Two of Farook’s coworkers told the The Los Angeles Times they were shocked he was named. They said he was quiet and had no obvious grudges. Farook had traveled to Saudi Arabia two years ago, they said, and came back with a wife, Malik, whom he’d met online.

David Bowdich, assistant director of the FBI’s Los Angeles office, told reporters Thursday that Farook had traveled overseas, and had made a stop in Pakistan. He returned to the U.S. in July 2014, with a fiancee, Malik, who traveled on a Pakistani passport. The couple were then married, Bowdich said.

They were “living the American dream,” Patrick Baccari, a fellow health inspector who shared a cubicle with Farook, told the L.A. Times.

Both Baccari and Christian Nwadike, another coworker, told the newspaper Farook was well-liked and spent much of his time out in the field. He was a devout Muslim, they and others said, but rarely talked about his faith at work.

“He never struck me as a fanatic,” Griselda Reisinger, a former coworker, told the L.A. Times. “He never struck me as suspicious.”

When Farook’s mother, a Pakistan-born woman who hasn’t been named, learned of the shooting at the center, her immediate reaction was one of concern, said Hussam Ayloush, the executive director of the Council on American-Islamic Relations in Los Angeles. She then received a call from authorities, he said, informing her that her son was a suspect in the shooting.

Ayloush urged the public not to rush to judgment.

“Is it work?” he said. “Rage-related? Is it mental illness? Extreme ideology?”

Authorities say they are investigating those angles, and haven’t ruled any of them out.
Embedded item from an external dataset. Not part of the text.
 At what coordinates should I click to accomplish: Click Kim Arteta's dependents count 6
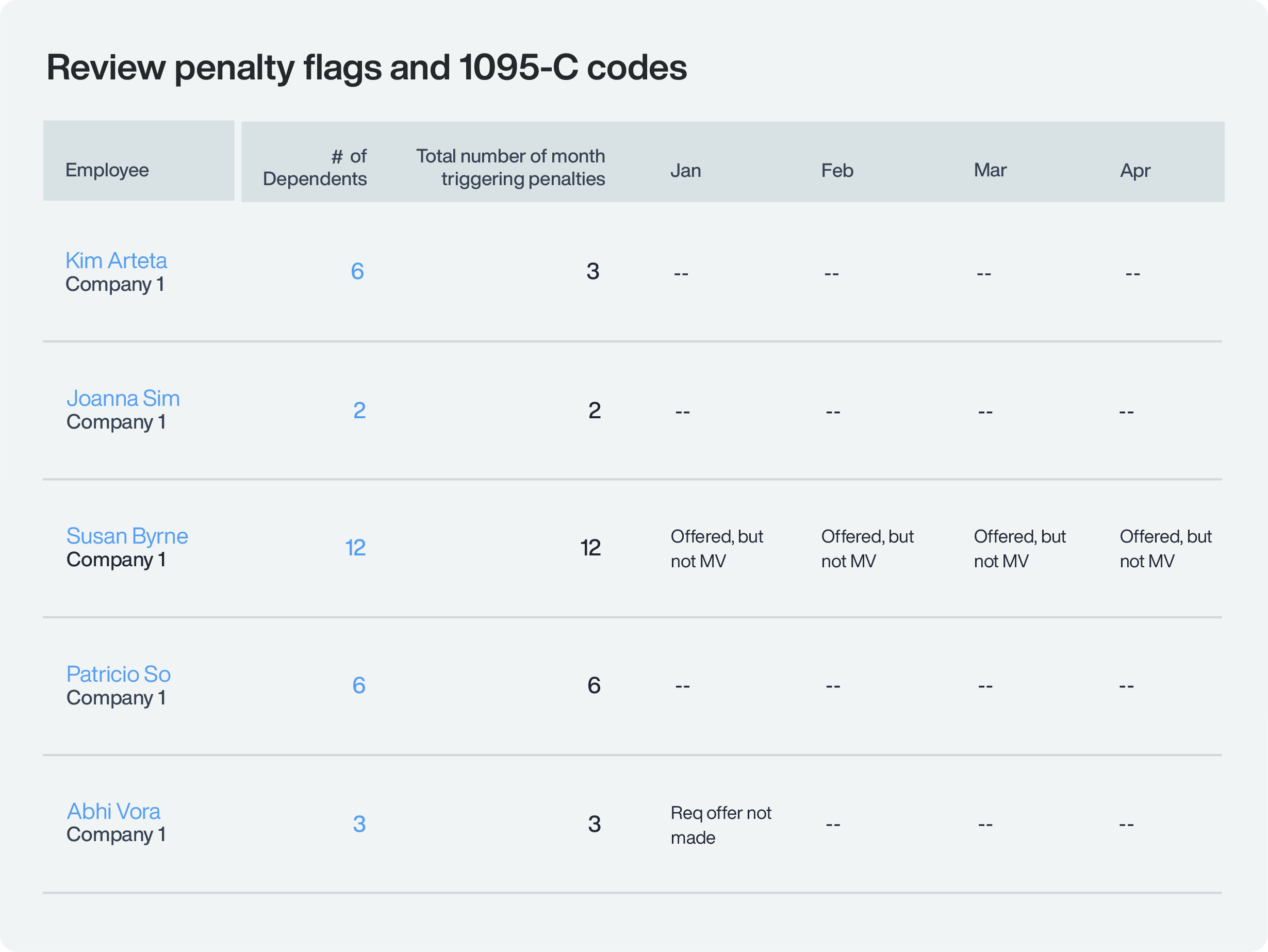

San Bernardino Police Chief Jarrod Burguan said the couple had more than 1,600 bullets when they were killed in their SUV. Authorities discovered more than 3,000 rounds of ammunition, as well as 12 pipe bombs, and other tools at the home they rented in Redlands, he said.

“There was obviously a mission here,” Bowdich said. “We know that. We do not know why. We don’t know if this was the intended target or if there was something that triggered him to do this immediately.”